Neuf (9) civils ont été tués et au moins trente-neuf (39) autres gravement blessés au cours d’une incursion, lundi 6 février, des présumés éléments du groupe armé Zaïre au village Dyambu, dans le groupement Dz’na dans le secteur de Walendu Pitsi en territoire de Djugu, (Ituri).
Ce bilan est livré ce mardi 7 février à RTPA.CD par la Coalition associative résolue pour la défense des droits de l’homme (COARDHO). Cette structure rapporte que les victimes de cette attaque étaient déjà, les unes dans leurs maisons et pendant que les autres revenaient maintenant de leurs différents lieux de travail, autour de 19heures30, heure locale.
“9 civils tués et 39 blessés graves, c’est le bilan officiel de massacre des civils dans le groupement Dz’na, localité Dyambu, […] dont les présumés auteurs restent la milice Zaïre“, déclare Benjamin Ngabu, coordonnateur de cette organisation.
La COARDHO déplore cependant la non-intervention des Forces armées de la République démocratique du Congo (FARDC) qui a permis aux miliciens d’opérer aisément dans ce village, et ce, aux heures de la soirée. Elle recommande aux autorités provinciales et nationales de prendre en charge les funérailles des victimes et les soins médicaux pour les blessés de cette attaque.

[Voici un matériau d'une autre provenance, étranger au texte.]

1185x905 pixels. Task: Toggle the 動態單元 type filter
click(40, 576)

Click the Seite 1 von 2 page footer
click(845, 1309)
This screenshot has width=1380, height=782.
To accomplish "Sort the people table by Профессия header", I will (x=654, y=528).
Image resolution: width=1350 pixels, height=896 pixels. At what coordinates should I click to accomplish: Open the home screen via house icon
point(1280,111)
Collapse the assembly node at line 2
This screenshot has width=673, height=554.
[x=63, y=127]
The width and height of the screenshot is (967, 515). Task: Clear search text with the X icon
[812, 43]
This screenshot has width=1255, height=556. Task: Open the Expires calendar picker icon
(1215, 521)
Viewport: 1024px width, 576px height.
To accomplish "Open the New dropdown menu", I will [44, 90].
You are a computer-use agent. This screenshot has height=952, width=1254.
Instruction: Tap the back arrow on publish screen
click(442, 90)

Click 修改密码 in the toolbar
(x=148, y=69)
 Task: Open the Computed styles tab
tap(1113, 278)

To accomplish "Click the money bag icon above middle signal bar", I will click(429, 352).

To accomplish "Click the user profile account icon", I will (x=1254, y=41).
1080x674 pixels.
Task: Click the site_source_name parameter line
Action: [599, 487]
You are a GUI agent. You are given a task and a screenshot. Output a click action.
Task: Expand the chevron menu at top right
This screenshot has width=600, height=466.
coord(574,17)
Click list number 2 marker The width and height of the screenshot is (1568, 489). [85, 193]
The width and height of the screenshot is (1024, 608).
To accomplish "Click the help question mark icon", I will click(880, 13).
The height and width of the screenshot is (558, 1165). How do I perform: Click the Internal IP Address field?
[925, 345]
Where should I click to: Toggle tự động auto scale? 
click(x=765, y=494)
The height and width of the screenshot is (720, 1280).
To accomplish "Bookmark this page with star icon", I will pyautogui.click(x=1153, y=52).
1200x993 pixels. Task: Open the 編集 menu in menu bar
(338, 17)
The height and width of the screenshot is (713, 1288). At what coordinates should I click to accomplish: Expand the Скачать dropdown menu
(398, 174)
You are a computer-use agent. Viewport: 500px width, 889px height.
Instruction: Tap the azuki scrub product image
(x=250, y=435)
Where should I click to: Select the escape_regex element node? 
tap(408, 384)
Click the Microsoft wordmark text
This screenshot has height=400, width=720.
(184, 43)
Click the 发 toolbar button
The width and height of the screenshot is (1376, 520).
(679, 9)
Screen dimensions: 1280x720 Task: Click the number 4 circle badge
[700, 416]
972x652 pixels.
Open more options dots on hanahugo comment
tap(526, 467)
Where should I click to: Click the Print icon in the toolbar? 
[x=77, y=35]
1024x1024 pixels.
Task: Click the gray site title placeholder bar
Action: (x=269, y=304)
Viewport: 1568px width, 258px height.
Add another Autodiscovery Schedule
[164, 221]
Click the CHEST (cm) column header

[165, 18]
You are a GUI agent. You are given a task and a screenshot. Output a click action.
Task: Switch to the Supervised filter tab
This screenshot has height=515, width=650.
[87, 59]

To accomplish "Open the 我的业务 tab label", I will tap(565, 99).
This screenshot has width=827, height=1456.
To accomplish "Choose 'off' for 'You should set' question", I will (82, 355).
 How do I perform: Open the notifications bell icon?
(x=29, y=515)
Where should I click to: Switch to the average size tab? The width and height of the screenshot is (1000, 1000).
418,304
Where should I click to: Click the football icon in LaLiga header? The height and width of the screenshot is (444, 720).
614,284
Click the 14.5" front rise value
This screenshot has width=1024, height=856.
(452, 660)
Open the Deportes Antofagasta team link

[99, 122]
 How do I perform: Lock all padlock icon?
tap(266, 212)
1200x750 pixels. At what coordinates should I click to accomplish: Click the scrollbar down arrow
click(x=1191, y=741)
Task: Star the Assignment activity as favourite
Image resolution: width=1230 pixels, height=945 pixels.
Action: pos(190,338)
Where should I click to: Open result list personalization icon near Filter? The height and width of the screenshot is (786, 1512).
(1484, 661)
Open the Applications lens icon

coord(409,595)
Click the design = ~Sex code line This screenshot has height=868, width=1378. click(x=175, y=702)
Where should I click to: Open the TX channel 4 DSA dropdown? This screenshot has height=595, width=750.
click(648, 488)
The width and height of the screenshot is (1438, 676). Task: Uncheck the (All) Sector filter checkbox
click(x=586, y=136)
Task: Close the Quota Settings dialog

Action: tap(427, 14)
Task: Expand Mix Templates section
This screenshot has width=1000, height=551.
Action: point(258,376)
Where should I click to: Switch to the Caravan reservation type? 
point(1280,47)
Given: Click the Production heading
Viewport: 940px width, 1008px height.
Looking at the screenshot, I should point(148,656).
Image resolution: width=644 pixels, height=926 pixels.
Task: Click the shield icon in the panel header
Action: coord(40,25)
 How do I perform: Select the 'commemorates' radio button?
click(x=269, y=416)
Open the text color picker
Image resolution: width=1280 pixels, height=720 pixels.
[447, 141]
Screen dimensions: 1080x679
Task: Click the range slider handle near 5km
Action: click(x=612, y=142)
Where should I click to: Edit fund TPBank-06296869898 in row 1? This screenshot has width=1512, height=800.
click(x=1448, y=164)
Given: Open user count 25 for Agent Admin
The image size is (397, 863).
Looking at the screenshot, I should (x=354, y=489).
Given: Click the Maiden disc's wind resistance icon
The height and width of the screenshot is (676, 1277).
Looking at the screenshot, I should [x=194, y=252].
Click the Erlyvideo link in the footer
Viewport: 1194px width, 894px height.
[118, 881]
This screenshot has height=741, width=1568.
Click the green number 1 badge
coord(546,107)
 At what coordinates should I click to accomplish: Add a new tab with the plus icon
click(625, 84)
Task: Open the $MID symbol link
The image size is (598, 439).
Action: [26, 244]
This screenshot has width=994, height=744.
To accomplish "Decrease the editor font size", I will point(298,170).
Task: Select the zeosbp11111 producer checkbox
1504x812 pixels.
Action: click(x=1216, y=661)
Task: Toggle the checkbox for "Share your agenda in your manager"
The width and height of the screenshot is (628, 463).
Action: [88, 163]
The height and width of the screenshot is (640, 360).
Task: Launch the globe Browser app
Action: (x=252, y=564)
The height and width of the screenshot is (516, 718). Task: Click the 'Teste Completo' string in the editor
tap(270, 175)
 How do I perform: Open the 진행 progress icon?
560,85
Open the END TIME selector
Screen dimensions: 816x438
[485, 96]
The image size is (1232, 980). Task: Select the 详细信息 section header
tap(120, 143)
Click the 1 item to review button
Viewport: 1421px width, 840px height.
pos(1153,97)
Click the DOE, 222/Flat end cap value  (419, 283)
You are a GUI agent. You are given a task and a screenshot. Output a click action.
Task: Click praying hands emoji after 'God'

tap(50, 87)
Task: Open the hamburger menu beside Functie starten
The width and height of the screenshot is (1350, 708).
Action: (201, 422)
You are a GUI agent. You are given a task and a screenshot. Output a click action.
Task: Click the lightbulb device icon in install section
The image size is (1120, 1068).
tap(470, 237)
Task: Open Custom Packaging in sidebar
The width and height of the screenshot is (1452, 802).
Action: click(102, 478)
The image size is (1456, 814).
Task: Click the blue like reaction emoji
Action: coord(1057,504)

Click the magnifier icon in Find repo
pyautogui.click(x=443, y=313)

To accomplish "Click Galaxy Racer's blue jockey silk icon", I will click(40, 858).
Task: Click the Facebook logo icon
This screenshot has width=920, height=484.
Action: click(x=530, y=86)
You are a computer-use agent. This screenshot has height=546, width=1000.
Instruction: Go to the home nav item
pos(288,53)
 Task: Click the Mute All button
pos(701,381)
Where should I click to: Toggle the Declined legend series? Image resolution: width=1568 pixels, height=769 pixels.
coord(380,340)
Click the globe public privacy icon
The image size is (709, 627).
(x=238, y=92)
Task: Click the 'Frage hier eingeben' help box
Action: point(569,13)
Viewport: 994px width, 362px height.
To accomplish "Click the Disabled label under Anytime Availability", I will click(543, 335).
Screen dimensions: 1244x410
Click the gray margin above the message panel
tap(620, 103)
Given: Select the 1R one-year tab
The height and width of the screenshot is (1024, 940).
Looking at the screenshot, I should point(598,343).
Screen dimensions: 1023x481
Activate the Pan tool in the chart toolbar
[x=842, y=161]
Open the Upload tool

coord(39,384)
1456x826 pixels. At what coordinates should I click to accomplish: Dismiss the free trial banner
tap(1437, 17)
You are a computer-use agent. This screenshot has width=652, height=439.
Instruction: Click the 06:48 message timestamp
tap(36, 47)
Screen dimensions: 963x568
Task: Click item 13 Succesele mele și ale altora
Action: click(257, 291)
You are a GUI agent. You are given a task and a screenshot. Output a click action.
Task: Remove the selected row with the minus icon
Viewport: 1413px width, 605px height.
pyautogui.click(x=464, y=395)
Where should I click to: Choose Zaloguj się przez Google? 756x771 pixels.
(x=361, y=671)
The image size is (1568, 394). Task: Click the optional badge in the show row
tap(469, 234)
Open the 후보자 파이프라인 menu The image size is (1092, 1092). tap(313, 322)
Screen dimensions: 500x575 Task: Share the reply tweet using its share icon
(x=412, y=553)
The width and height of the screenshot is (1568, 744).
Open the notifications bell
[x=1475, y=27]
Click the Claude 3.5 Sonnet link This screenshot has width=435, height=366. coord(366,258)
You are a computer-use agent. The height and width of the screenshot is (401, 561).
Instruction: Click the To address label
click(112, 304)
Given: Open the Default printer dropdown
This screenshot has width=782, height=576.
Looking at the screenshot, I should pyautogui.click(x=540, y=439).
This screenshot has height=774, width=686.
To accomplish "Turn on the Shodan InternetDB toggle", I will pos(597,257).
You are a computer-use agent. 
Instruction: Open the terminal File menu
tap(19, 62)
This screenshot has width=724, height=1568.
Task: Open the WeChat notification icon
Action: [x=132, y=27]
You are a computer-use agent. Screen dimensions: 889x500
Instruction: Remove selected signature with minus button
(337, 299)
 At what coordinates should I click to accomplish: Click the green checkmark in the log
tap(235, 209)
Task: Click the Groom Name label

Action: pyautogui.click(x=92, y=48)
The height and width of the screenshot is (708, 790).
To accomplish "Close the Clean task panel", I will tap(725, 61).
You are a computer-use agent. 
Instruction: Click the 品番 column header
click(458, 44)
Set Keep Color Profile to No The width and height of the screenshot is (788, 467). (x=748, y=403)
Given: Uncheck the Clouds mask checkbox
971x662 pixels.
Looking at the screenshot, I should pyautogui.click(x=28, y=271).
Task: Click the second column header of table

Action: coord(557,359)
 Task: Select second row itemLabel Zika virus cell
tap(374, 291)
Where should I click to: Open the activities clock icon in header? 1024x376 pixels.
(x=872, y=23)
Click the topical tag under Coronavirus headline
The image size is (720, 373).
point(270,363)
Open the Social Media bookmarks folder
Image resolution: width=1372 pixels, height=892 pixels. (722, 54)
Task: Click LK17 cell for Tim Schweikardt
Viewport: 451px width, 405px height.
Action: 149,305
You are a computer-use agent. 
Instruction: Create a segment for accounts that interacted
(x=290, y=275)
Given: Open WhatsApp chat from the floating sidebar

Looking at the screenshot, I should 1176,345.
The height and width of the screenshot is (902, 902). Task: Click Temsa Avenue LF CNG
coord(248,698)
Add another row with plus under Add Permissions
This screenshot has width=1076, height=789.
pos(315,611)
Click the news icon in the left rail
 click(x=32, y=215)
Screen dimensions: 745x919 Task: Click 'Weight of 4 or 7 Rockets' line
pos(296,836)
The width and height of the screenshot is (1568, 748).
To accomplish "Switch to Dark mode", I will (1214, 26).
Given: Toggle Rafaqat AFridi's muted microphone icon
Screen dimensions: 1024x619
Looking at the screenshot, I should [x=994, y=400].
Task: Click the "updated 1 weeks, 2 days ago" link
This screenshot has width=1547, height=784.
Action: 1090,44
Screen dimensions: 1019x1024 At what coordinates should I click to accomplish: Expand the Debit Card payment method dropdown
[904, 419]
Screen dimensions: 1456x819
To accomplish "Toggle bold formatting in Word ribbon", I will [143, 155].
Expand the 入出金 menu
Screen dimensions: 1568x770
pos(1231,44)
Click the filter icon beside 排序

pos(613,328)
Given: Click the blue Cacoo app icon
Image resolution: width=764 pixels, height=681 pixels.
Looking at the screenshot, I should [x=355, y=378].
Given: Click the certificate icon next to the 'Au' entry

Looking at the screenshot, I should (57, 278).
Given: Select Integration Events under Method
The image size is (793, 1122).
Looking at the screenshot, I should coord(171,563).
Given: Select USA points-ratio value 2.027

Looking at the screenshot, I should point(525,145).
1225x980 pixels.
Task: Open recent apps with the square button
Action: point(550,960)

Il convient de préciser que le territoire de Djugu est l’un des territoires de la province de l’Ituri, théâtres des violences armées. Dans son rapport de monitoring du mois de janvier dernier, la société civile coordination provinciale de l’Ituri a rapporté un total d’au moins 80 civils tués au cours des incursions et exactions des groupes armés locaux.
Selon le Bureau de coordination des affaires humanitaires (OICHA), environ 35 000 personnes en provenance des villages autour de la localité de Drodro, dans le territoire de Djugu ont trouvé refuge dans le site des déplacés à Rhoo depuis le 8 janvier 2023.
Ce chiffre porte à 70 000, le nombre des personnes déplacées vivant dans ce site, à en croire le rapport de cette agence des Nations-Unies, publié le 19 janvier dernier. Sur place, ces vulnérables vivent dans des conditions de vie très précaires et présentent des besoins urgents notamment en nourriture, abris, articles, non-alimentaires, eau,…ainsi qu’en protection.
Depuis décembre 2017, des violences armées sur fond des « tensions communautaires » continuent de pousser les populations au déplacement dans le territoire de Djugu. Avant ces nouveaux déplacements, plus de 680 000 personnes ont été contraintes au déplacement à l’intérieur de ce territoire, ce qui représente plus de 45% de l’ensemble de la population déplacée de la province de l’Ituri.